In risposta all'epidemia di Ebola nella Repubblica Democratica del Congo, la Svizzera ha stanziato 3,8 milioni di dollari in aiuti di emergenza.
In risposta all'epidemia di Ebola nella Repubblica Democratica del Congo, la Svizzera ha stanziato 3,8 milioni di dollari in aiuti di emergenza.

La Svizzera ha annunciato lo stanziamento di 3 milioni di franchi svizzeri (oltre 3,8 milioni di dollari) in aiuti di emergenza per sostenere la lotta contro la nuova epidemia di Ebola nella Repubblica Democratica del Congo orientale. Le autorità svizzere mirano a rafforzare le capacità mediche e umanitarie in regioni già indebolite dal conflitto armato.

In una dichiarazione rilasciata martedì, l'Agenzia svizzera per lo sviluppo e la cooperazione (DSC) ha indicato che l'attuale epidemia è causata dal virus Bundibugyo, un ceppo contro il quale al momento non esiste un vaccino o una cura approvati. Sono già stati identificati oltre 900 casi sospetti, di cui circa 100 sono stati confermati.

Le autorità congolesi hanno inoltre segnalato 220 decessi sospetti, tra cui 10 casi ufficialmente confermati. L'epidemia sta colpendo principalmente le province di Ituri, Nord Kivu e Sud Kivu, aree caratterizzate da insicurezza, massicci spostamenti di popolazione e difficoltà di accesso umanitario.

Secondo le autorità svizzere, oltre 2 milioni di franchi saranno donati all'Organizzazione Mondiale della Sanità per sostenere l'invio di squadre mediche di emergenza, il potenziamento delle capacità di laboratorio e l'assistenza tecnica sul campo. Ulteriori 500.000 franchi finanzieranno programmi di salute materno-infantile, nonché attività di sorveglianza epidemiologica e di prevenzione.

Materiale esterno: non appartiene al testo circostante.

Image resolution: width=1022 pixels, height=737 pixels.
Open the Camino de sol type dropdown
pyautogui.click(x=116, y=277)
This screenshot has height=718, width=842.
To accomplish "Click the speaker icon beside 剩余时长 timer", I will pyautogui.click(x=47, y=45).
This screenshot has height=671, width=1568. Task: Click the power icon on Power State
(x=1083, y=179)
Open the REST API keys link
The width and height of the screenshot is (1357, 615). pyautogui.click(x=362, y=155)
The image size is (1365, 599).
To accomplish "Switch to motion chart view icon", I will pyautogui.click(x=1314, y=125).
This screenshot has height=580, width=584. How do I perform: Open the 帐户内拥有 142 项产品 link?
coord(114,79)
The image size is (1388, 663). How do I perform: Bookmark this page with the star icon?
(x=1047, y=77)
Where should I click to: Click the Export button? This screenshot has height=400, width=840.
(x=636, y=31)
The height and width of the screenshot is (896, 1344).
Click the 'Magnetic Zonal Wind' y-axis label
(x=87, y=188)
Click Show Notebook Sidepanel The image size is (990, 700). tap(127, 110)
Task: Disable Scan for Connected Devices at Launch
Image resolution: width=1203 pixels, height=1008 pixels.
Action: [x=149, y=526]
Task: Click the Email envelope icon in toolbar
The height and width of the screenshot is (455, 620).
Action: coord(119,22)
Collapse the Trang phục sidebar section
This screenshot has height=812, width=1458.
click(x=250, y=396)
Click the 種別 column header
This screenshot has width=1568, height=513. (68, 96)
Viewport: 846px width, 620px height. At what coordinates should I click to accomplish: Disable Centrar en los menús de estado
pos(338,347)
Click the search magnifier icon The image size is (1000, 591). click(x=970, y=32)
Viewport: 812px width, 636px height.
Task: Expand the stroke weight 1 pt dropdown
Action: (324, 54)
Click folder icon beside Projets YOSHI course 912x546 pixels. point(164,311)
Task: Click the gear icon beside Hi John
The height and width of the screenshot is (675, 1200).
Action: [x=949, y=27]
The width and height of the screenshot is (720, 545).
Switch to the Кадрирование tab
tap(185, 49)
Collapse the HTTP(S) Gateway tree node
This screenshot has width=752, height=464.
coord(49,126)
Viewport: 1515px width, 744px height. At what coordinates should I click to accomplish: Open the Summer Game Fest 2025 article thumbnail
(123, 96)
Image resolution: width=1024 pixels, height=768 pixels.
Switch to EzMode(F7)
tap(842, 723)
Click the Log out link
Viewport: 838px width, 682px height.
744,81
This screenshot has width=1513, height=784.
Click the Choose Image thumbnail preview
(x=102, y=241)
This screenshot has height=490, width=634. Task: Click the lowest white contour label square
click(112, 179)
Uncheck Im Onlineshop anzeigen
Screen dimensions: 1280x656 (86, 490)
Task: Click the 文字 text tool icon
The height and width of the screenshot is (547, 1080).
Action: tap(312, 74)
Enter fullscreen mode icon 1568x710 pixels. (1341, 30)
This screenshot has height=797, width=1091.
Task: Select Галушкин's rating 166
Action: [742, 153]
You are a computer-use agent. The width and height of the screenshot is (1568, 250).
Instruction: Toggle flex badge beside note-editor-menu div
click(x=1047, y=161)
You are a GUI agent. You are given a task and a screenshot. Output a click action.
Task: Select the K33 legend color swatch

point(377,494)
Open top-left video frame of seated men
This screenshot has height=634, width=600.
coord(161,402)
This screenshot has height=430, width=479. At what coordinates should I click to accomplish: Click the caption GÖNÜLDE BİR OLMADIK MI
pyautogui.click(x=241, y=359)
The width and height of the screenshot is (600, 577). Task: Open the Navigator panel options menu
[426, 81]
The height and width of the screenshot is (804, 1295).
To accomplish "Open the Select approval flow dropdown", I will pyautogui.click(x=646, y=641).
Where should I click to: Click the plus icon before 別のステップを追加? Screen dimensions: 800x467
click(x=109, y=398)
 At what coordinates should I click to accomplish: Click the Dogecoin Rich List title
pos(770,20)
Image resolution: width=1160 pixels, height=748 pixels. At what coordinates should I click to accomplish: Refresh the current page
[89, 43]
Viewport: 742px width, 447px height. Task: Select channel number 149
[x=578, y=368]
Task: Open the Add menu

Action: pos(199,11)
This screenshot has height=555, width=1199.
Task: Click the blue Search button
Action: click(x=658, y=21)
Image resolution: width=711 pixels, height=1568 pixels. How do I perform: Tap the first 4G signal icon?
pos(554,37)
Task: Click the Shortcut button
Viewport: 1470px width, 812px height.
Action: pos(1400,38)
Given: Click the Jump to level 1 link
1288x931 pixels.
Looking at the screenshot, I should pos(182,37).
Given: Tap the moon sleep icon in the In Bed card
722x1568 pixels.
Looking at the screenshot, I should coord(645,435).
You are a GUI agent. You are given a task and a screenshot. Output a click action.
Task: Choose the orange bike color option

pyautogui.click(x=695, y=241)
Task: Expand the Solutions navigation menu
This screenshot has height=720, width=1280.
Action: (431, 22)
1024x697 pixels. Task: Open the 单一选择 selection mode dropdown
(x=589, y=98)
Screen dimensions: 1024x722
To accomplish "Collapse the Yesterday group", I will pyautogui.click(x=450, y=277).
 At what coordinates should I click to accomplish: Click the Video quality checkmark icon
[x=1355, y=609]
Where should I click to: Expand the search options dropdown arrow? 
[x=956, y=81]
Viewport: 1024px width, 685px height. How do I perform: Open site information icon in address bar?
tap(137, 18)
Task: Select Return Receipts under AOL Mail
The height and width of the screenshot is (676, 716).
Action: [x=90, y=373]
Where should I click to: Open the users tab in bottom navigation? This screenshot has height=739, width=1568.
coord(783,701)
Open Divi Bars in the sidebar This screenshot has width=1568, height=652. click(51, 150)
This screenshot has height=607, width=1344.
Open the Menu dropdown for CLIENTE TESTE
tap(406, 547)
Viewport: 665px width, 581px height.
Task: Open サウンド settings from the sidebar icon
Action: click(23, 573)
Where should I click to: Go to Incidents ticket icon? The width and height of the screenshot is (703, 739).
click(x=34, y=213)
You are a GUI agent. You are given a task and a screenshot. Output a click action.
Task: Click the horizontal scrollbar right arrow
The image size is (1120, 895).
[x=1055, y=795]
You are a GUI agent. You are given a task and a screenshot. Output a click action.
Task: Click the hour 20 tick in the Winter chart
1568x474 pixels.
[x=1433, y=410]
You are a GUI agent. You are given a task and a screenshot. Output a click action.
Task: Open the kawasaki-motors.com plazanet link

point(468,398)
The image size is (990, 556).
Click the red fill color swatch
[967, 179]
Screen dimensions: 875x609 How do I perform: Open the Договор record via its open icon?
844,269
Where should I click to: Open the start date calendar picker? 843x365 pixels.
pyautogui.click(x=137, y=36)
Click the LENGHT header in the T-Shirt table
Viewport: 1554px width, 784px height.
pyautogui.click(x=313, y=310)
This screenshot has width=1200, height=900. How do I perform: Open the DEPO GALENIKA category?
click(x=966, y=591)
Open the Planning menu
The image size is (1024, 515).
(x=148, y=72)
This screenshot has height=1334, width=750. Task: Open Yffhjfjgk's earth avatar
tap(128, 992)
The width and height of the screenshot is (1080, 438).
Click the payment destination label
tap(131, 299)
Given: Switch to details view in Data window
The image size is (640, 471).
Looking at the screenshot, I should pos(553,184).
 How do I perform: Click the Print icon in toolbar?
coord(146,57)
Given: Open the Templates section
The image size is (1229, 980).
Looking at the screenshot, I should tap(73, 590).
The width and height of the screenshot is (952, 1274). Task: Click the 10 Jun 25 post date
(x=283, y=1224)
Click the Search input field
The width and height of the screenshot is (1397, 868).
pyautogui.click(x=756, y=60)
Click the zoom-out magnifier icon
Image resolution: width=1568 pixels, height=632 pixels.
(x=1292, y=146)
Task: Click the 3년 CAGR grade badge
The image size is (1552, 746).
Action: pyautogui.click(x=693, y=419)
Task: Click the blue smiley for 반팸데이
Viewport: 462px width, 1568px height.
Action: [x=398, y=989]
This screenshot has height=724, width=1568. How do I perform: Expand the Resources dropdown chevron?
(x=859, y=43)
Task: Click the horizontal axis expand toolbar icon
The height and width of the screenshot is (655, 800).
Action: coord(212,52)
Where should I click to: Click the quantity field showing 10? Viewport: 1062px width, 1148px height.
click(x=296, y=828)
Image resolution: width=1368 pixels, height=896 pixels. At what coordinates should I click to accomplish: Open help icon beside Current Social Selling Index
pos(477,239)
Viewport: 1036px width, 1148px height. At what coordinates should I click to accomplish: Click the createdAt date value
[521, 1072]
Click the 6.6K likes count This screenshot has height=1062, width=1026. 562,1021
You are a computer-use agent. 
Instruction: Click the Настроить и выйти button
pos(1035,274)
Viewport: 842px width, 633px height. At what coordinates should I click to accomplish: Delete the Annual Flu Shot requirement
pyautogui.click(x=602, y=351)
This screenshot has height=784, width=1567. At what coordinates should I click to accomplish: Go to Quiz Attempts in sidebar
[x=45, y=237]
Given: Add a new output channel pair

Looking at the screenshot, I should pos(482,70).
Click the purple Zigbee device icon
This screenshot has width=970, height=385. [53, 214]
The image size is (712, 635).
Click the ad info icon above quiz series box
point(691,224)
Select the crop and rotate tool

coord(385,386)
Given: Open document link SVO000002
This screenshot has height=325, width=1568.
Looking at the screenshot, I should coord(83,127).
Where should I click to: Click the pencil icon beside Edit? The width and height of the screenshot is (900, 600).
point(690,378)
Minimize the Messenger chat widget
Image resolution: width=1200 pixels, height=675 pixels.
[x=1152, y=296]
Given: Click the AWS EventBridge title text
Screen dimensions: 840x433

Inoltre, 400.000 franchi svizzeri saranno stanziati all'ONG Medair per progetti incentrati sulla prevenzione e il controllo delle malattie infettive nelle regioni più colpite. La Svizzera prevede inoltre di inviare due specialisti umanitari a supporto delle agenzie delle Nazioni Unite impegnate nella gestione della crisi.

L'Organizzazione Mondiale della Sanità ha recentemente avvertito che l'epidemia si sta diffondendo rapidamente. Il suo direttore generale, Tedros Adhanom Ghebreyesus, ha affermato che il virus si sta diffondendo "più velocemente di quanto riusciamo a contenerlo". L'OMS considera ora la situazione un'emergenza sanitaria globale, mentre anche diversi paesi africani limitrofi sono considerati a rischio.

Secondo i Centri africani per il controllo e la prevenzione delle malattie, dieci paesi africani potrebbero essere a rischio di un'epidemia di Ebola, tra cui Ruanda, Kenya, Tanzania e Burundi. Sebbene il rischio di diffusione globale sia ancora considerato basso, le autorità sanitarie internazionali stanno monitorando attentamente l'epidemia, in particolare a causa dei focolai rilevati nelle aree urbane e tra gli operatori sanitari.